The below example shows a basic example of writing and reading metadata (in this case a Python dictionary):

import arcticdb as adb
# This example assumes the below variables (host, bucket, access, secret) are validly set
ac = adb.Arctic(f"s3://{HOST}:{BUCKET}?access={ACCESS}&secret={SECRET})
library = "my_library"

if library not in ac.list_libraries():
    ac.create_library(library)

library = ac[library]

metadata = {
    "This": "is",
    "a": "Python",
    "Dictionary": "!"
}

lib.write("meta", data=pd.DataFrame(), metadata=metadata)  # or write_metadata can be used - will still create a new version, but doesn't require `data` to be passed in

assert lib.read("meta").metadata == metadata
assert lib.read_metadata("meta").metadata == metadata  # Same as read, but doesn't return data from storage

New versions of symbols do not "inherit" the metadata of a previous version. Metadata needs to be specified explicitly each time that you create a new version of the symbol:

lib.write("new_sym", data=pd.DataFrame(), metadata=metadata)
lib.write("new_sym", data=pd.DataFrame())

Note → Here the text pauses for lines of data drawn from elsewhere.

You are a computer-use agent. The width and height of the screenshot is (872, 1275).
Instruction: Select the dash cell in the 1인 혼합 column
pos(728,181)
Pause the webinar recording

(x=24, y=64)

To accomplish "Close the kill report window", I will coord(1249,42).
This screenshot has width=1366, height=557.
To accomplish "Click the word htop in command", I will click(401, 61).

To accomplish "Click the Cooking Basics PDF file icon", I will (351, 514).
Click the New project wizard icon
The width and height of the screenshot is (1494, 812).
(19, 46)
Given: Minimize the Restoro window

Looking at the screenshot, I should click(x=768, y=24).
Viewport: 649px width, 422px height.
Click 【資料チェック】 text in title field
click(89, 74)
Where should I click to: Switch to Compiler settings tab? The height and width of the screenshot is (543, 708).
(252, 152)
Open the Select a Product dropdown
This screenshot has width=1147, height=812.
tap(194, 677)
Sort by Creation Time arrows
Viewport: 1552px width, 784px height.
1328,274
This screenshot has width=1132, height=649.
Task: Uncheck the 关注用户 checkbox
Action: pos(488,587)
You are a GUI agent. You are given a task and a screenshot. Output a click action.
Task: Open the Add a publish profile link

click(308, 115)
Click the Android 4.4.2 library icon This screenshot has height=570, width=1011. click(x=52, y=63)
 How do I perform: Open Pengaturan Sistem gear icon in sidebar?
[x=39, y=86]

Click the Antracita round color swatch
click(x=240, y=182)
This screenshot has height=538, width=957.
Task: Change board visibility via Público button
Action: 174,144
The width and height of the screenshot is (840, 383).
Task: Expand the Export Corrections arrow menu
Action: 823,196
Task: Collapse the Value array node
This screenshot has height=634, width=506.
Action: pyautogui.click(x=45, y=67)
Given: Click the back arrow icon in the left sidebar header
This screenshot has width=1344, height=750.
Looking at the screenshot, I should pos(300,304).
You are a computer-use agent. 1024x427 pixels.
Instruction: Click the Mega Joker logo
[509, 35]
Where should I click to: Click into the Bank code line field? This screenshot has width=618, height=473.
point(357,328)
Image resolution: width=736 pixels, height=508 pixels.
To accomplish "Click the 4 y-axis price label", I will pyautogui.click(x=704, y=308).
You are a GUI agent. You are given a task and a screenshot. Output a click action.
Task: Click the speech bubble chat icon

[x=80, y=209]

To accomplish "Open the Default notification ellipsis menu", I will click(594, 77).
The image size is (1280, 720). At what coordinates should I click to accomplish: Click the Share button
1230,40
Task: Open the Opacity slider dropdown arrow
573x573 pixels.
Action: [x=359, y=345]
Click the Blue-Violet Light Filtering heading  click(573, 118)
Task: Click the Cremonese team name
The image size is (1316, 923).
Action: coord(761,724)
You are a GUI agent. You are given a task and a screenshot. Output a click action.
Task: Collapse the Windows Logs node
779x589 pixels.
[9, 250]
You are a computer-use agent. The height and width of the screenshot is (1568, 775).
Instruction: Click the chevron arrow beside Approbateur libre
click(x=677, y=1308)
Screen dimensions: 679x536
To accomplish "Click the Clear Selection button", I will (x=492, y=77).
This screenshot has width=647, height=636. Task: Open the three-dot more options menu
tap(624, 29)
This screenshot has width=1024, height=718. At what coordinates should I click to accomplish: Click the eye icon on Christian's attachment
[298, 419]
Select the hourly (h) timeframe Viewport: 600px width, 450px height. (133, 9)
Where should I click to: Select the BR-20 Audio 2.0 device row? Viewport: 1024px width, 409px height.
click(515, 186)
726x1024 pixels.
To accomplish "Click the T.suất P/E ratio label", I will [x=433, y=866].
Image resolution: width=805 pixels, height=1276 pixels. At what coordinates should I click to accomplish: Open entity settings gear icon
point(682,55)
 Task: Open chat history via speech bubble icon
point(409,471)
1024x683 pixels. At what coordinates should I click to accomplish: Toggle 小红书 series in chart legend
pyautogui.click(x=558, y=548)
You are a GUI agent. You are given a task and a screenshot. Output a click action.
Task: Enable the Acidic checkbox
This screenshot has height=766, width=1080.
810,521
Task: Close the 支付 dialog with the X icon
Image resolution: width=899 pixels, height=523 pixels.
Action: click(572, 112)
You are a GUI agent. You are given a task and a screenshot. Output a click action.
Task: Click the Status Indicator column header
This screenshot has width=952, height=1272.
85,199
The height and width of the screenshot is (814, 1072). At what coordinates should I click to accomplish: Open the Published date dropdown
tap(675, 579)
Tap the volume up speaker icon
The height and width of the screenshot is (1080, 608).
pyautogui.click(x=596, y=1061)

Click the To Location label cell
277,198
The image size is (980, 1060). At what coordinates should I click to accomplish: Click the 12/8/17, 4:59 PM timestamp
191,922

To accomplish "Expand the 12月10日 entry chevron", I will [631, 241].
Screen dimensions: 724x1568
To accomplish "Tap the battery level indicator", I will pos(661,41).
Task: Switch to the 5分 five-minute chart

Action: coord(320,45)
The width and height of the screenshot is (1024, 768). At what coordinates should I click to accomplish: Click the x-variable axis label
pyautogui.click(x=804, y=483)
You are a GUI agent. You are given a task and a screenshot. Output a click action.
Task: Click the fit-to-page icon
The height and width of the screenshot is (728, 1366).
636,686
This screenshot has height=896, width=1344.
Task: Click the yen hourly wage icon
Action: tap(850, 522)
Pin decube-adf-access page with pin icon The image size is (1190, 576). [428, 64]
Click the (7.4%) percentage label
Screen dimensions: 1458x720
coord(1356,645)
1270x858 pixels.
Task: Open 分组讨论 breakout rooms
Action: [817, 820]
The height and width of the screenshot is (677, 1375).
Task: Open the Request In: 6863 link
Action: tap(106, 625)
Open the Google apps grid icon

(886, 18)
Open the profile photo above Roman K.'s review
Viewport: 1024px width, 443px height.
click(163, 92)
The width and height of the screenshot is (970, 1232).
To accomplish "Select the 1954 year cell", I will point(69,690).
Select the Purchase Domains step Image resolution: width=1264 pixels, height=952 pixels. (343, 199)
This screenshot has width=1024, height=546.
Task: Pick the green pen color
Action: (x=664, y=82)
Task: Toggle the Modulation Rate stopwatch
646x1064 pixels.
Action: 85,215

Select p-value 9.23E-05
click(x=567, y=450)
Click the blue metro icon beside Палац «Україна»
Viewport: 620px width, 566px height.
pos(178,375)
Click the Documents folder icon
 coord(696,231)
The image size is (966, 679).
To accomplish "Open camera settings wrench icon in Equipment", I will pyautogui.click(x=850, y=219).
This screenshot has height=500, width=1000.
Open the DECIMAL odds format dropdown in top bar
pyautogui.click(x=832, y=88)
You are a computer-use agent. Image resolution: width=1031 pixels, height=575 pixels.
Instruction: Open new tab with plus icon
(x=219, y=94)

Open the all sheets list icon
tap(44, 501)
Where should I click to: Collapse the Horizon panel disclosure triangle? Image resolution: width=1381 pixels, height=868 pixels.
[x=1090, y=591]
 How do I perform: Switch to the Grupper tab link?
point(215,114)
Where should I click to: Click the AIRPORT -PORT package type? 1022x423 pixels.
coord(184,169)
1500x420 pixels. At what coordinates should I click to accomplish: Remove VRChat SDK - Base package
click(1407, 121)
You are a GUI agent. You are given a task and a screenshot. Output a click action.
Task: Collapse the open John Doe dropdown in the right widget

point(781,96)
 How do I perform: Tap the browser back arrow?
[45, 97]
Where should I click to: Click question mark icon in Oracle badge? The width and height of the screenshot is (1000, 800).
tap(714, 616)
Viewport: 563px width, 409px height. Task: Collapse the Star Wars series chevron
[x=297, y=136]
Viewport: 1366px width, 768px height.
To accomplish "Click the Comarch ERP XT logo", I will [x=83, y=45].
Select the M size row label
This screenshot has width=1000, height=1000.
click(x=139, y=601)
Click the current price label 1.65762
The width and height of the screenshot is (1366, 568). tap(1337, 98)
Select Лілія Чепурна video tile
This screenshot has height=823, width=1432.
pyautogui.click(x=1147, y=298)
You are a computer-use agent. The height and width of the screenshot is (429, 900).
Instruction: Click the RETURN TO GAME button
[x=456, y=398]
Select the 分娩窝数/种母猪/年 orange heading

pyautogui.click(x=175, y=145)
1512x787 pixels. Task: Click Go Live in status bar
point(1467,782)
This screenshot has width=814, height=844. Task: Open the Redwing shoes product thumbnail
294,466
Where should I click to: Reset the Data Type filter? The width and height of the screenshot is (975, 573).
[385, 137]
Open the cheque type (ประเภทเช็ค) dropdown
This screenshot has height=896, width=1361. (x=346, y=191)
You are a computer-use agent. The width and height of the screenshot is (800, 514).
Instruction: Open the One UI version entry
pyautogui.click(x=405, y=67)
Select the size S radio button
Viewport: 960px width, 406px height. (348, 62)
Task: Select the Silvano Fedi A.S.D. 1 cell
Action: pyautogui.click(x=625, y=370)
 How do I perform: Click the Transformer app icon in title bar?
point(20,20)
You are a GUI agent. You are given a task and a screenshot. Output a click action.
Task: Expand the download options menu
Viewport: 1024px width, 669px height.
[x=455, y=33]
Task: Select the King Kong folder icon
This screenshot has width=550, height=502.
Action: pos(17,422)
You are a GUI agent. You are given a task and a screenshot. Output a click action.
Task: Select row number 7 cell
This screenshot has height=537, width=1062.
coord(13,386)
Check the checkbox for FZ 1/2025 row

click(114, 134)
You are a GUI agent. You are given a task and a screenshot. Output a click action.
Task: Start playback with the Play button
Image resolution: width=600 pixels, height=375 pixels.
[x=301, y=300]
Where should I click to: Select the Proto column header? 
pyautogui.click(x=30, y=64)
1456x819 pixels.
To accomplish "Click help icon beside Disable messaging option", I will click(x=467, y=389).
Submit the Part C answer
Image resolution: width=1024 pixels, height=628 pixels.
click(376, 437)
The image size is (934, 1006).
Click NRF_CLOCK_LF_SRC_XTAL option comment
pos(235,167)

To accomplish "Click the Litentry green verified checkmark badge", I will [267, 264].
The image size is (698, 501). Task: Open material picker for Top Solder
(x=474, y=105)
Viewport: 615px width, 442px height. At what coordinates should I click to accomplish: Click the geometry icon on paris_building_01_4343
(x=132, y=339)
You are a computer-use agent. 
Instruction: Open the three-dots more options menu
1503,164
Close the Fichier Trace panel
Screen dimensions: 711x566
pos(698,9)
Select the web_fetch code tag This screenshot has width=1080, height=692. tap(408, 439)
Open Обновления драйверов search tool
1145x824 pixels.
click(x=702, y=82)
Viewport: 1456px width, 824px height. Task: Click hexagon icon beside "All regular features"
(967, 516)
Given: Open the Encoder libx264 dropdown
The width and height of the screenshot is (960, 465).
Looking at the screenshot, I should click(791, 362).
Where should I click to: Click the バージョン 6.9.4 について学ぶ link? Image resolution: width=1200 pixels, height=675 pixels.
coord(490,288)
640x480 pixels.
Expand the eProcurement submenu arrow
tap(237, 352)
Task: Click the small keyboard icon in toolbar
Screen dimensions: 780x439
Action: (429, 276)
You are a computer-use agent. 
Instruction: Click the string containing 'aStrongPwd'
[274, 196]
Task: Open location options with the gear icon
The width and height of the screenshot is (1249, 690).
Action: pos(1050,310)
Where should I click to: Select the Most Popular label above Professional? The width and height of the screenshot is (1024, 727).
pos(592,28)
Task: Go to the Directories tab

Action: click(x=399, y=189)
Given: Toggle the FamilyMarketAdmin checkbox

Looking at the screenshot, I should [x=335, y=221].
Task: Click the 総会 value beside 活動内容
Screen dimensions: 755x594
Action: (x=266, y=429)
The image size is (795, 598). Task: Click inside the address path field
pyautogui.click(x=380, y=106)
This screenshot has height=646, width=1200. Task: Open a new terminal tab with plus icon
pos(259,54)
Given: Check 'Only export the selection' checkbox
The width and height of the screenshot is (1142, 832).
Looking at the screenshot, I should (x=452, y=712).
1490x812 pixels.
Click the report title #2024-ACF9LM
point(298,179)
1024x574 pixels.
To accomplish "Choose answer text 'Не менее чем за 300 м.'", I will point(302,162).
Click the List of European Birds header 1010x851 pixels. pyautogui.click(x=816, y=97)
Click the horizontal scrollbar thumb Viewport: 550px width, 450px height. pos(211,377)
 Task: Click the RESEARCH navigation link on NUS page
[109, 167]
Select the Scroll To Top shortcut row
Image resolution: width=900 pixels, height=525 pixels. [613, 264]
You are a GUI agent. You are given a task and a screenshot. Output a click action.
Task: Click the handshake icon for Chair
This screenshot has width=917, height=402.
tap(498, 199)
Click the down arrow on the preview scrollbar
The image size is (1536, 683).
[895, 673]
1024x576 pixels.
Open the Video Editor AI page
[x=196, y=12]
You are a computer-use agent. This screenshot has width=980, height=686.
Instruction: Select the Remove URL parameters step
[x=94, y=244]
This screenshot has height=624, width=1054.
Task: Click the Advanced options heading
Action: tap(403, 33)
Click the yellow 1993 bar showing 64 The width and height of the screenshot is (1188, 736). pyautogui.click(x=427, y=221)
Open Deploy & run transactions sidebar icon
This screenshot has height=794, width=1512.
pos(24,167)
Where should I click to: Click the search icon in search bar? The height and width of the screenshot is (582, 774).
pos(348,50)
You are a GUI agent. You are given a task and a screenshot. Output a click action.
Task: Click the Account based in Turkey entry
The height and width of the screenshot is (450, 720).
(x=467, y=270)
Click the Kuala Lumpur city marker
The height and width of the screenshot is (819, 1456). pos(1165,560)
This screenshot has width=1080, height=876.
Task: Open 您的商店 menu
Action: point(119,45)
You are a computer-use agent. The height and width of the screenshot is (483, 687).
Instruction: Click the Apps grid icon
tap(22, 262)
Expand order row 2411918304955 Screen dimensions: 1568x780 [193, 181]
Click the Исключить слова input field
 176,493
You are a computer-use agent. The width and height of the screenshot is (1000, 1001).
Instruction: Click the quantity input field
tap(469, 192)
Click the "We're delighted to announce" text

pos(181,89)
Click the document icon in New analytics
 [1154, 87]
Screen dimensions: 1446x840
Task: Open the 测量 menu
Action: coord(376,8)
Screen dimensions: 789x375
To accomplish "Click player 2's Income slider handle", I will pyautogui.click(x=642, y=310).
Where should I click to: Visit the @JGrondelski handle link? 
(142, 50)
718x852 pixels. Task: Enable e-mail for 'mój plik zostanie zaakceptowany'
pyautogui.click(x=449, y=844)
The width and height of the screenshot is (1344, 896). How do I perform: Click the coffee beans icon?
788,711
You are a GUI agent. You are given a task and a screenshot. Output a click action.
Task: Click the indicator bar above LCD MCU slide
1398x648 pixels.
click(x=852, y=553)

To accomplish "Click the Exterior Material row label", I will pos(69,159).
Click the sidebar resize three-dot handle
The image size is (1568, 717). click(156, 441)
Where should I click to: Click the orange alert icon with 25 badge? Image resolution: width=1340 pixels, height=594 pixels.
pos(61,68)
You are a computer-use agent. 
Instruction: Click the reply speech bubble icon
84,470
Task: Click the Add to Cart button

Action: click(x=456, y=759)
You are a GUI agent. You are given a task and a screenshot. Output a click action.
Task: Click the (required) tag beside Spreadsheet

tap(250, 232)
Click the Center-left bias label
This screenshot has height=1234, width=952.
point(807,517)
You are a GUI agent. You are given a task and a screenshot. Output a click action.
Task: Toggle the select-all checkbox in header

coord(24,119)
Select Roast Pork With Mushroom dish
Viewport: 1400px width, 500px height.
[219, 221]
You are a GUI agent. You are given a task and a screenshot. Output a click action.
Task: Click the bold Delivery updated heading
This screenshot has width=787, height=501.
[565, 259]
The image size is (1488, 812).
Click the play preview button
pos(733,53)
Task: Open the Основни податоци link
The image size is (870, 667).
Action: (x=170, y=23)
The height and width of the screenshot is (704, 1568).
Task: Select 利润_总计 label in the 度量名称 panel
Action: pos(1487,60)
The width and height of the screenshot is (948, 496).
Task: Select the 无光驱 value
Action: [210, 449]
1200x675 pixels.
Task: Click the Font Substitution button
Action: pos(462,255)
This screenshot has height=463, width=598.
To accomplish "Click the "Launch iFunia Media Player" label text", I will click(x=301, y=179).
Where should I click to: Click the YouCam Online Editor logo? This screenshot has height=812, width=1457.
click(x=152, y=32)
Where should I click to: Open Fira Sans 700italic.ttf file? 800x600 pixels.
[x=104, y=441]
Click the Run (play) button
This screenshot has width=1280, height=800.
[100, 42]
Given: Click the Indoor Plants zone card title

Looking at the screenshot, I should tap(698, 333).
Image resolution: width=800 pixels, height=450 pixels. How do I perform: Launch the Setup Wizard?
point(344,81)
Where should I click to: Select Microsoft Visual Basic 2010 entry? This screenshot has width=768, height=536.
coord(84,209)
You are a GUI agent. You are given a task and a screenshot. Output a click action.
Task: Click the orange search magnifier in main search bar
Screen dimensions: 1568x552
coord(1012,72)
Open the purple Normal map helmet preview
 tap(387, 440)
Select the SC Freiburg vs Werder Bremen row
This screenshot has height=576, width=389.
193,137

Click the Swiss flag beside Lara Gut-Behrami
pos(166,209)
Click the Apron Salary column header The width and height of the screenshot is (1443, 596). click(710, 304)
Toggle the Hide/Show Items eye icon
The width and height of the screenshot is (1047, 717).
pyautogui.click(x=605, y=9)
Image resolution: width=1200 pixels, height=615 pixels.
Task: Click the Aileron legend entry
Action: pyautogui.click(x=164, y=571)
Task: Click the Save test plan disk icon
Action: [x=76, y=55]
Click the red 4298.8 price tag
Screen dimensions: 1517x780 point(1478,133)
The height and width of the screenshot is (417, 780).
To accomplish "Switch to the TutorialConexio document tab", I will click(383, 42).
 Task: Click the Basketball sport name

assert lib.read("new_sym").metadata is None
assert lib.read("new_sym", as_of=0).metadata == metadata

Serialization Format

We use msgpack serialization for metadata when possible. We support the built-in msgpack types and also:

  • Pandas timestamps pd.Timestamp
  • Python datetime datetime.datetime
  • Python timedelta datetime.timedelta

Documentation of supported msgpack structures is available here. Arrays and maps correspond to Python lists and dicts.

When this msgpack serialization of the metadata fails due to unsupported types we fall back to pickling the metadata. Pickling can have serious downsides as it may not be possible to unpickle data written with one set of library versions from a client with a different set of library versions.

Because of this, we log a warning when metadata gets pickled. You can disable the warning by setting an environment variable ARCTICDB_PickledMetadata_loglevel_str to DEBUG. The log message looks like:

Pickling metadata - may not be readable by other clients

The metadata may be up to 4GB in size.

Practical example - using metadata to track vendor timelines

One common example for metadata is to store the vendor-provided date alongside the version. For example, let's say we are processing three files - data-2004-01-01.csv, data-2004-01-02.csv and data-2004-01-03.csv. Each file name contains a date which we'd like to be able to store along side the version information in ArcticDB.

We can do this using the following code:

import glob
import datetime
import arcticdb as adb

# This example assumes the below variables (host, bucket, access, secret) are validly set
ac = adb.Arctic(f"s3://{HOST}:{BUCKET}?access={ACCESS}&secret={SECRET})
library = "my_library"

if library not in ac.list_libraries():
    ac.create_library(library)

library = ac[library]

file_names = glob.glob('*.csv')  # returns ['data-2004-01-01.csv', 'data-2004-01-02.csv', 'data-2004-01-03.csv']

for i, name in enumerate(file_names):
    data = pd.read_csv('name')
    date = datetime.datetime.strptime(name[5:][:-4], '%Y-%m-%d')

    if i == 0:
        lib.write("symbol", data, metadata={"vendor_date": date})
    else:
        lib.append("symbol", data, metadata={"vendor_date": date})

We'll now use this to read the data along the vendor-provided timeline - that is, we'll retrieve the data as if we had written each file on the day it was generated. We'll read all metadata entries for all versions of the symbol and select the date that is most recent with respect to a given date (in this case 2004-01-02):

# Continuing from the previous code snippet
metadata = [
    (v["version"], lib.read_metadata("symbol", as_of=v["version"]).metadata.get("vendor_date"))
    for v in lib.list_versions("symbol")
]
sorted_metadata = sorted(metadata, key=lambda x: x[1])

version_to_read_index = bisect_right([x[1] for x in sorted_metadata], datetime.datetime(2004, 1, 2))
lib.read("symbol", as_of=sorted_metadata[version_to_read_index - 1][0])

Note that if the data is written across multiple symbols, then ArcticDB Snapshots can be used to achieve the same result.